== PROVIDED MATERIAL ==

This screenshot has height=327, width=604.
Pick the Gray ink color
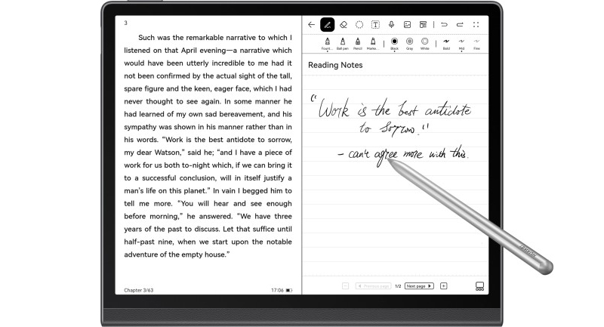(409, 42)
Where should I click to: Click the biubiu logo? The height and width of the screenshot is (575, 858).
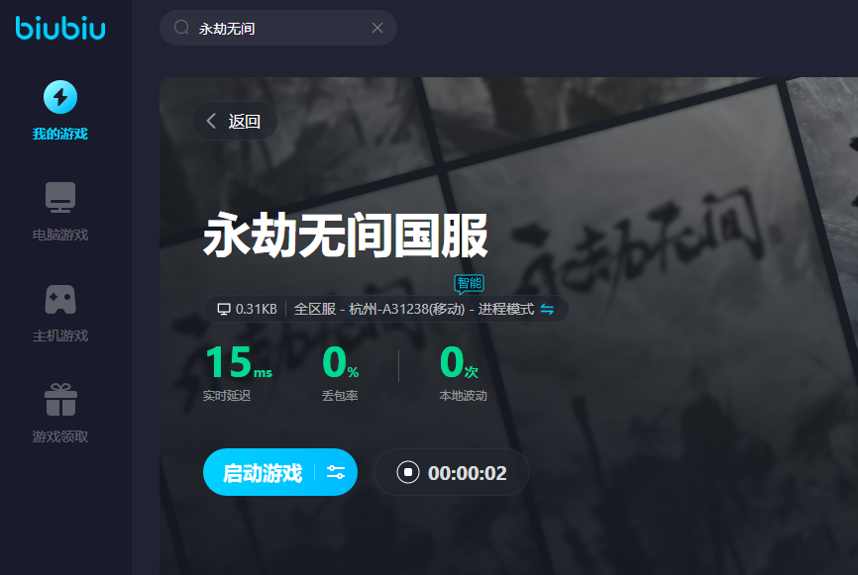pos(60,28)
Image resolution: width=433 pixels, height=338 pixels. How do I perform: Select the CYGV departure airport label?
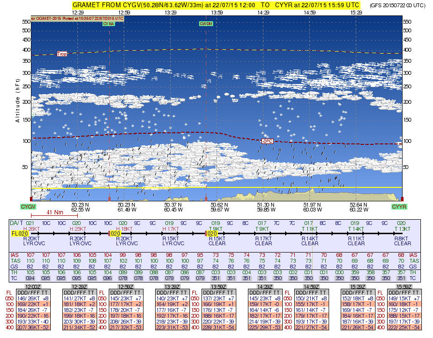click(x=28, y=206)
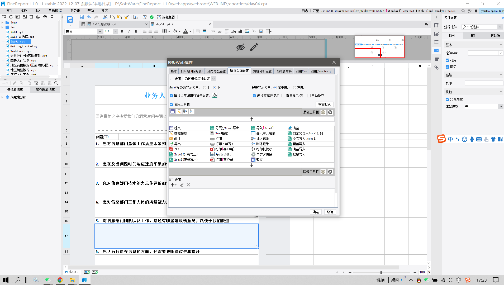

===

Give the text lines of the rows above as a JSON list of strings, one string per line, with blank lines and pictures left out.

## RESULT FOR THIS EXERCISE:
[
  "This screenshot has height=327, width=604.",
  "Pick the Gray ink color",
  "(409, 42)",
  "Where should I click to: Click the biubiu logo? The height and width of the screenshot is (575, 858).",
  "pos(60,28)",
  "Image resolution: width=433 pixels, height=338 pixels. How do I perform: Select the CYGV departure airport label?",
  "click(x=28, y=206)"
]